A/N: This is out of character for me. I normally try to go only with the relatively imaginative and steer clear of clichés, but I love these things. I don't even know why. Why do I enjoy watching Naruto and the rest going back in time to fix things? But I do.

So, I asked myself, how can I write one of these without it being a TOTAL cliché? Answer: Do something with it that no one else has tried. I haven't seen this before, so I ran with it. I asked myself, what's time travel like?

I answered, like walking backwards on a tightrope.

And then I realized that walking backwards on a tightrope is, in fact, something every tightrope walker does – without being aware of the other tightrope walkers.

I know I should be working on my other stuff, but this wouldn't go away. Gotta hunt the plot bunny, y'know? So I'll start this and see what happens. Enjoy.


Disclaimer: I'm only putting this once. I own nothing but whatever you don't recognize as being copyrighted. That means I own tidbits of the concept and of the plot.


And now…

Walking Backwards on a Tightrope

Or,

Unfortunately Common Circus Tricks

Prologue: Off of the Platform


The young man stood among the ruins. He was alone – a fact which was agonizing.
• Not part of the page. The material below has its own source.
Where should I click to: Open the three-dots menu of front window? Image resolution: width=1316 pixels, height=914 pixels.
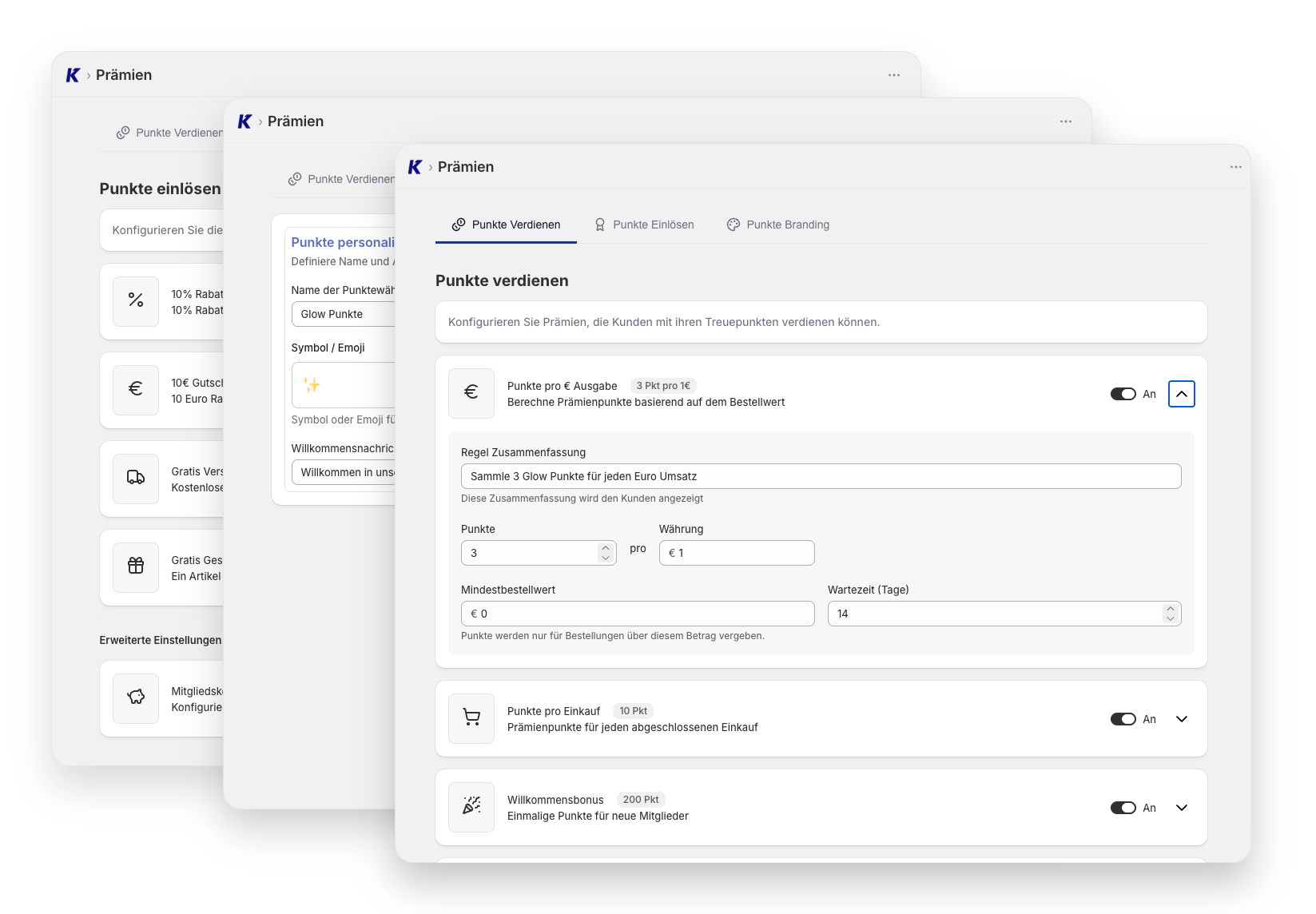(1236, 167)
All around him were the shells of old buildings and the bodies of friends and enemies. All dead.

The kunai he still held clutched in his hand finally clattered to the debris-coated ground as he sank to his knees. His blue eyes were wide and unseeing, his face perfectly blank. Slowly, a tear trickled from the left eye and rolled down his cheek, dropping off of his chin, but it was not followed. The pure truth hadn't yet sunk in.

Kit… his unseen companion whispered in his mind, his deep voice soft with worry.

The young man made no reply. He simply stared at nothing. He had only just awakened from unconsciousness after having been struck in the battle. And this sight was what greeted him.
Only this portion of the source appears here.